Image of the Antarctic ozone hole on July 29, 2011. (Credit: NASA)

Image of the Antarctic ozone hole on July 29, 2011. (Credit: NASA)

By Patrick Lynch,
NASA's Goddard Space Flight Center



The Antarctic ozone hole, which yawns wide every Southern Hemisphere spring, reached its annual peak on Sept. 12. It stretched to 10.05 million square miles, the ninth largest ozone hole on record. Above the South Pole, the ozone hole reached its deepest point of the season on Oct. 9, tying this year for the 10th lowest in this 26-year record.

NASA and the National Oceanic and Atmospheric Administration (NOAA) use balloon-borne instruments, ground-based instruments and satellites to monitor the annual Antarctic ozone hole, global levels of ozone in the stratosphere and the manmade chemicals that contribute to ozone depletion.

"The colder than average temperatures in the stratosphere this year caused a larger than average ozone hole," said Paul Newman, chief scientist for atmospheres at NASA's Goddard Space Flight Center in Greenbelt, Md. "Even though it was relatively large, the area of this year's ozone hole was within the range we'd expect given the levels of manmade ozone-depleting chemicals that continue to persist in the atmosphere."

The ozone layer helps protect the planet's surface from harmful ultraviolet radiation. Ozone depletion results in more incoming radiation that can hit the surface, elevating the risk of skin cancer and other harmful effects.

"The manmade chemicals known to destroy ozone are slowly declining because of international action, but there are still large amounts of these chemicals doing damage," said James Butler, director of NOAA's Global Monitoring Division in Boulder, Colo.

In the Antarctic spring (August and September) the sun begins rising again after several months of darkness and polar-circling winds keep cold air trapped above the continent. Sunlight-sparked reactions involving ice clouds and manmade chemicals begin eating away at the ozone. Most years, the conditions for ozone depletion ease before early December when the seasonal hole closes.

Levels of most ozone-depleting chemicals in the atmosphere have been gradually declining as the result of the 1987 Montreal Protocol, an international treaty to protect the ozone layer. That international treaty caused the phase-out of ozone-depleting chemicals, which had been used widely in refrigeration, as solvents and in aerosol spray cans.

However, most of those chemicals remain in the atmosphere for decades. Global atmospheric computer models predict that stratospheric ozone could recover by midcentury, but the ozone hole in the Antarctic will likely persist one to two decades longer, according to the latest analysis in the 2010 Quadrennial Ozone Assessment issued by the World Meteorological Organization and United Nations Environment Programme, with co-authors from NASA and NOAA.

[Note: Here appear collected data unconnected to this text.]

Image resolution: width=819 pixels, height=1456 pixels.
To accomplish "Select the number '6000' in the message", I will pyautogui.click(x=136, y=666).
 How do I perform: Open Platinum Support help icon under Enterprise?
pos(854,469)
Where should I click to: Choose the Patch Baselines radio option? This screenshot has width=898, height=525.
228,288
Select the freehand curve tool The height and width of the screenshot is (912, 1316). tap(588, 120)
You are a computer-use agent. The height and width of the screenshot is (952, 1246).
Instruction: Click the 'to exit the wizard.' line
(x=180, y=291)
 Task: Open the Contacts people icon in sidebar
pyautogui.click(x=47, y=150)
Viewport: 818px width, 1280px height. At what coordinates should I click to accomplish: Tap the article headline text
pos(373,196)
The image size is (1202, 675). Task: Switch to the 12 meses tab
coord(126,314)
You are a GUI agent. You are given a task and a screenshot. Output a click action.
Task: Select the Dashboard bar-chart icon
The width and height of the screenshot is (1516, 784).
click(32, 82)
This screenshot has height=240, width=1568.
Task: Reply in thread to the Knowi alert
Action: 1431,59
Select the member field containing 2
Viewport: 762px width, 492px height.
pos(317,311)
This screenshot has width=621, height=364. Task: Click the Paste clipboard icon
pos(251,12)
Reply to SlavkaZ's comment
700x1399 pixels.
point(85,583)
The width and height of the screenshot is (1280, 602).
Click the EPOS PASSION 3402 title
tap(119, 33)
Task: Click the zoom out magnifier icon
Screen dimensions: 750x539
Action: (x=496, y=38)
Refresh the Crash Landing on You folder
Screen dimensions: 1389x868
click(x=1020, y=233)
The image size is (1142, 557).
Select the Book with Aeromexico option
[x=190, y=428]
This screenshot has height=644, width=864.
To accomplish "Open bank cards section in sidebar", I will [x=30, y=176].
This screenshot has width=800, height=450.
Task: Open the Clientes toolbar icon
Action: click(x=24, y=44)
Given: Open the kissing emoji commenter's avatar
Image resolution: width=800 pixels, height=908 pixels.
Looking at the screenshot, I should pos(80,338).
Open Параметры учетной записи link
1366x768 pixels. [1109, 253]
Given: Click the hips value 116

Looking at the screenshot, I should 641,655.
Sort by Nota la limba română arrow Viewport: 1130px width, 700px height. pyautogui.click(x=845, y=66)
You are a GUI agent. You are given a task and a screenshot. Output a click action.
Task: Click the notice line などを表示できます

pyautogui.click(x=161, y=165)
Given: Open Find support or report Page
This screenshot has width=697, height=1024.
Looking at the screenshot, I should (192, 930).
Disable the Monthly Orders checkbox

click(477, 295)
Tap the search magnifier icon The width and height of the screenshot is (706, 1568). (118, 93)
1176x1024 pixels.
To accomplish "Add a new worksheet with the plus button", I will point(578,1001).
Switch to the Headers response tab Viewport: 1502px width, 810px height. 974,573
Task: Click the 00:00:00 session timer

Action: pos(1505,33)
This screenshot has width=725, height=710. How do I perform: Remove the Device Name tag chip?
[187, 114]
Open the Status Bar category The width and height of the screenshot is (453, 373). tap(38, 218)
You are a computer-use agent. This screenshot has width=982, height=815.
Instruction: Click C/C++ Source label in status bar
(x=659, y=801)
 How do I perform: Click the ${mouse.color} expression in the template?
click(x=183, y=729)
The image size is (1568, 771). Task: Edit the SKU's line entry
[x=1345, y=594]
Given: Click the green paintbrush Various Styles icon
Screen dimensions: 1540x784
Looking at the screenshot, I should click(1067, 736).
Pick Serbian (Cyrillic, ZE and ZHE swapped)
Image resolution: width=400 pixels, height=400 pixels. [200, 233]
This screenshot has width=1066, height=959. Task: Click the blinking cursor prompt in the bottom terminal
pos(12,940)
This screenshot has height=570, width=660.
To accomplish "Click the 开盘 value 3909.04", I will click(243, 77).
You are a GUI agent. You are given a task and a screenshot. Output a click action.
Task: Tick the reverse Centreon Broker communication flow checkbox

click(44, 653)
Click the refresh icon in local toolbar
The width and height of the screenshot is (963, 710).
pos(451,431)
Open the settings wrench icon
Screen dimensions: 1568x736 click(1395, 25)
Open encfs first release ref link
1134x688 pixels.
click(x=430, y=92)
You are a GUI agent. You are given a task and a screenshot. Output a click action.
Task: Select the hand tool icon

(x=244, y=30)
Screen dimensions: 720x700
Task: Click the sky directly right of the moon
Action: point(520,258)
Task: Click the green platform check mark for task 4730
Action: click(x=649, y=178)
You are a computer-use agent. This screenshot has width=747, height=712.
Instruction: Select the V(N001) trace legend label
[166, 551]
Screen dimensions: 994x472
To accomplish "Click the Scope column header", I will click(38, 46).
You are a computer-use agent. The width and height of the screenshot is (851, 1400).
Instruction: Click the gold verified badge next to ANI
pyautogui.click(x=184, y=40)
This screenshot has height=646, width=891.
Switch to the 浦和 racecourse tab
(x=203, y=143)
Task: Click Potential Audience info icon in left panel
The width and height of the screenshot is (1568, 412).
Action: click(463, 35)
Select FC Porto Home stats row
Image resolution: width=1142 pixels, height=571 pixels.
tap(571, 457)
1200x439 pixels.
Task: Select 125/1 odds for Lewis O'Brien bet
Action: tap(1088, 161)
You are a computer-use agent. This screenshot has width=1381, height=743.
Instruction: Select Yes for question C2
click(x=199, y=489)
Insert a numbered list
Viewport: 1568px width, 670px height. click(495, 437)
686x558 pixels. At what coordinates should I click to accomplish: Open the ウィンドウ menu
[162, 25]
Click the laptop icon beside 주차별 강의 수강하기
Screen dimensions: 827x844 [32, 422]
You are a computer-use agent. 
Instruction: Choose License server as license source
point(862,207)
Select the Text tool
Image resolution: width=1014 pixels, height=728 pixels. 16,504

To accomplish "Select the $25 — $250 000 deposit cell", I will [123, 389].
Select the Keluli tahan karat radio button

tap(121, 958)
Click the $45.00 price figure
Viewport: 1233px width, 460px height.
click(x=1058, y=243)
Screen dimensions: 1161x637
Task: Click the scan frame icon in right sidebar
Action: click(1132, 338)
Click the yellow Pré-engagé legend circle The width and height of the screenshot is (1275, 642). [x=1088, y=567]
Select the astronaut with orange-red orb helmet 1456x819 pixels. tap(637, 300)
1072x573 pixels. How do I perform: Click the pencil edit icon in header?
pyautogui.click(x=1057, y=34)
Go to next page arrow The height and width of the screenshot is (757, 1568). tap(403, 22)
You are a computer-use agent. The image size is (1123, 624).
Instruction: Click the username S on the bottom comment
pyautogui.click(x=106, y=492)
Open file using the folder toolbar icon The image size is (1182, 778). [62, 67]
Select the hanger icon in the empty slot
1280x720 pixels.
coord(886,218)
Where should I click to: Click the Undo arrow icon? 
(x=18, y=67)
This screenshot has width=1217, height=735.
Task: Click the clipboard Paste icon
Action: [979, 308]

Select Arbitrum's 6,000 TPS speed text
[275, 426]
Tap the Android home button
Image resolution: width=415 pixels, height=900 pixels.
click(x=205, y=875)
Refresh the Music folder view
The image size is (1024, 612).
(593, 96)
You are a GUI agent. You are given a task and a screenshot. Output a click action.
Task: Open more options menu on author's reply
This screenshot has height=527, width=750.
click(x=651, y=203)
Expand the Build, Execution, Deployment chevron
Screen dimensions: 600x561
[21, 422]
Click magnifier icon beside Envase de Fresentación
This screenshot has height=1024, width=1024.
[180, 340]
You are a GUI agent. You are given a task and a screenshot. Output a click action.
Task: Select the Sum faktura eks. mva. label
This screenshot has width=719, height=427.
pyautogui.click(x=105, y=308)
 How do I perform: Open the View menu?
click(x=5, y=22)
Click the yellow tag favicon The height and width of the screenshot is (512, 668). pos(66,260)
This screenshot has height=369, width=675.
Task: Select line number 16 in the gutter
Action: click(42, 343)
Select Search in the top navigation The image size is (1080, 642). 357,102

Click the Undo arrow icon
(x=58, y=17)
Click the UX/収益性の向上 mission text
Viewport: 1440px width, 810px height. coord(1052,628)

NASA currently measures ozone in the stratosphere with the Dutch-Finnish Ozone Monitoring Instrument, or OMI, on board the Aura satellite. OMI continues a NASA legacy of monitoring the ozone layer from space that dates back to 1972 with launch of the Nimbus-4 satellite. The instrument measured the 2011 ozone hole at its deepest at 95 Dobson units on Oct. 8 this year. This differs slightly from NOAA's balloon-borne ozone observations from the South Pole (102 Dobson units) because OMI measures ozone across the entire Antarctic region.

That satellite-monitoring legacy will continue with the launch of NASA's National Polar-orbiting Operational Environmental Satellite System Preparatory Project, known as NPP, on Oct. 28. The satellite will carry a new ozone-monitoring instrument, the Ozone Mapping and Profiler Suite. The instruments will provide more detailed daily, global ozone measurements than ever before to continue observing the ozone layer's gradual recovery.

It will take a few years of averaging yearly lows in Antarctic ozone to discern evidence of recovery in ozone levels because seasonal cycles and other variable natural factors -- from the temperature of the atmosphere to the stability of atmospheric layers -- can make ozone levels dip and soar from day to day and year to year.

NOAA has been tracking ozone depletion around the globe, including the South Pole, from several perspectives. NOAA researchers have used balloons to loft instruments 18 miles into the atmosphere for more than 24 years to collect detailed profiles of ozone levels from the surface up. NOAA also tracks ozone with ground-based instruments and from space.